I have come up with a bit of a mystery, which echoes some of the mysteries my character Thomas Radwinter came across when investigating his family tree. I wasn’t investigating anything, I was just taking advantage of a wonderful sunny day on Sunday, walking with my husband over the hill above our village, enjoying the gorgeous weather and taking photos. I took some pictures of the view from the hill, I took lots of pictures of lichen and when we were in the graveyard around the ruined church of St Nicholas, I also took a couple of pictures of the gravestones of people with unusual names. Unusual names… people reading my books sometimes accuse me of having outlandish names for my characters… I ave never chosen a name as unusual as Thrisselldew.

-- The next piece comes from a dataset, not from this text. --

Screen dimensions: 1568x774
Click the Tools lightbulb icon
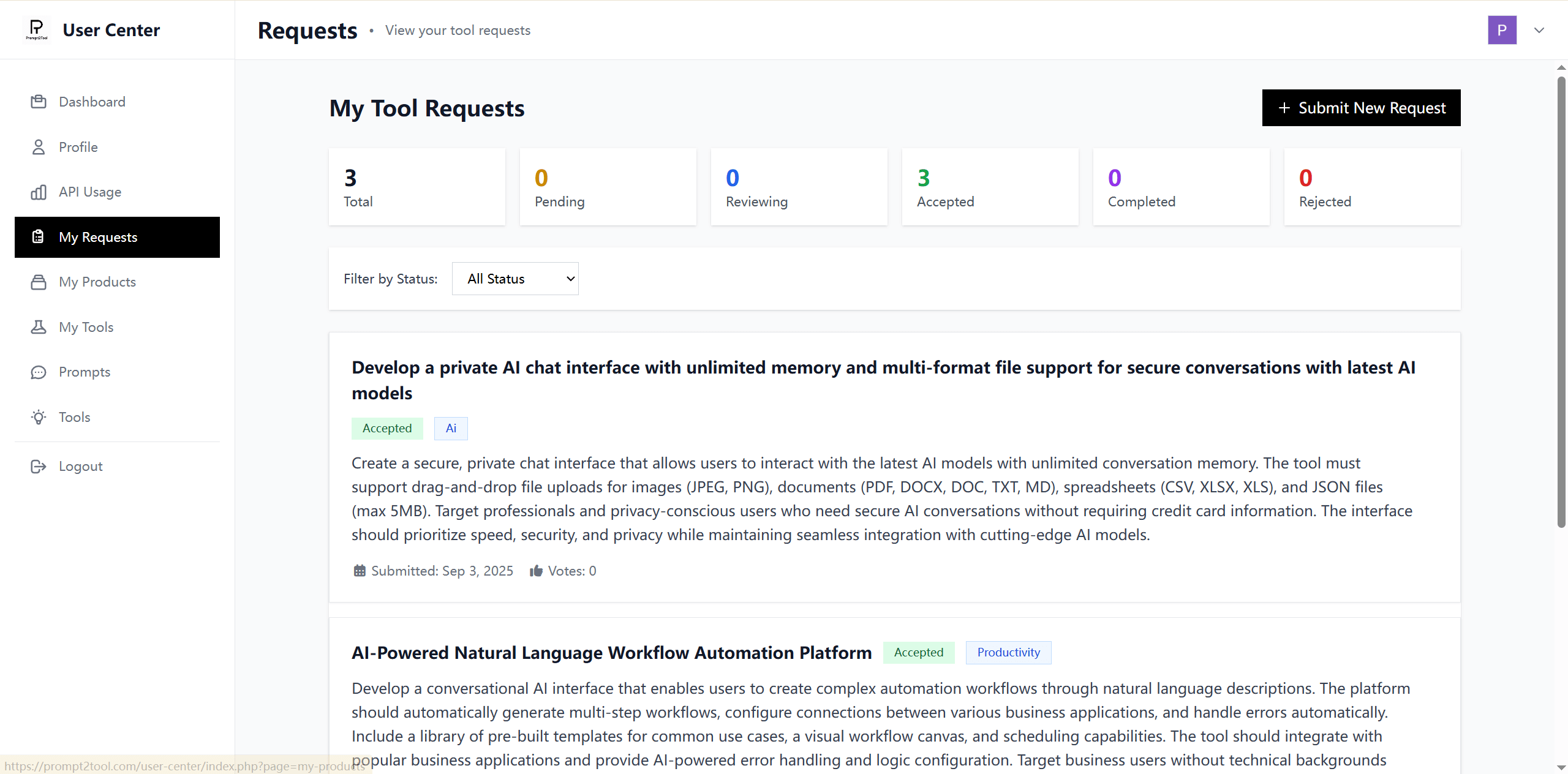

I took the photo of the gravestone of Edward Thrisselldew who died in at the end of 1924, at the age of eighty-four; he must have been born in 1840. The memorial also commemorates his wife, Jane who died eight weeks later; she too was aged eighty-four.
I had never ever heard such an unusual name, and with a strange spelling, Thistledew I could imagine, but Thrisselldew? I searched birth records, but there was no Edward, nor indeed any other Thrisselldew. I searched deaths… but although I can see his gravestone, I can’t find a record of his death. Marriage records, censuses, land registries, shipping records… nothing, absolutely nothing. I Google the name, but nil results… This really is a mystery… I shall pursue it!
My character Thomas discovered answers to his genealogical mystery by serendipity, lateral thinking and detective work… I wonder if I can do the same for Mr Thrisselldew?